In fact, one impact BK has had is to very fundamentally make us (and me in particular) change how we do things. That ranges from the fine-grained changeset tracking to just how I ended up trusting submaintainers with much bigger things, and not having to work on a patch-by-patch basis any more. So the three years with BK are definitely not wasted: I'm convinced it caused us to do things in better ways, and one of the things I'm looking at is to make sure that those things continue to work.

So I just wanted to say that I'm personally very happy with BK [BitKeeper], and with Larry. It didn't work out, but it sure as hell made a big difference to kernel development. And we'll work out the temporary problem of having to figure out a set of tools to allow us to continue to do the things that BK allowed us to do.
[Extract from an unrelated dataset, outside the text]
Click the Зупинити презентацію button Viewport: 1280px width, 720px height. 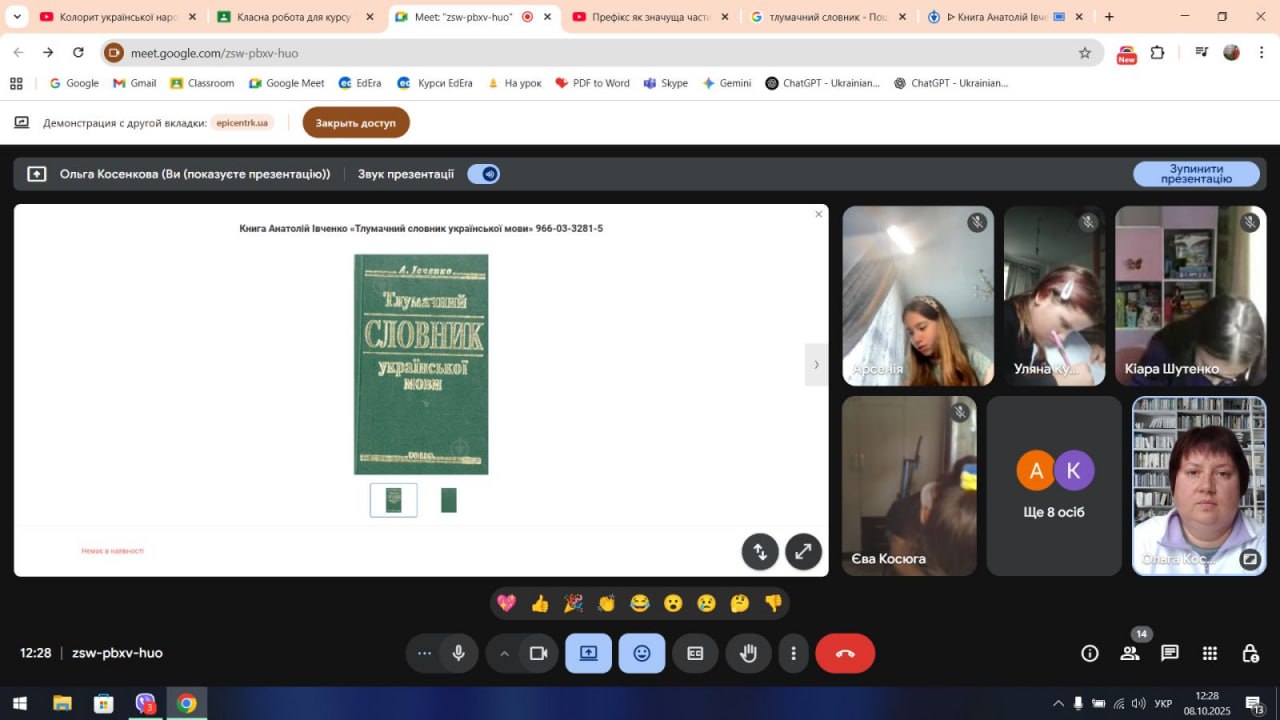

In reality, while he posted the public breakup news to the mailing list on April 6th, Linus had already been hard at work. Three days prior, right after the release of 2.6.12-rc2, he had halted his work on the Linux kernel and switched his full focus to finding an alternative to BitKeeper.

Linus’s goal was to have “something usable in two weeks.” As part of that April 6th email, he announced "I'm going to be effectively off-line for a week (think of it as a normal "Linus went on a vacation" event) and I'm just asking that people who continue to maintain BK trees at least try to also make sure that they can send me the result as (individual) patches, since I'll eventually have to merge some other way.”

Linus’s emails conveyed a clear sense of the urgency; after all, the next Linux kernel release was blocked until he could figure this out.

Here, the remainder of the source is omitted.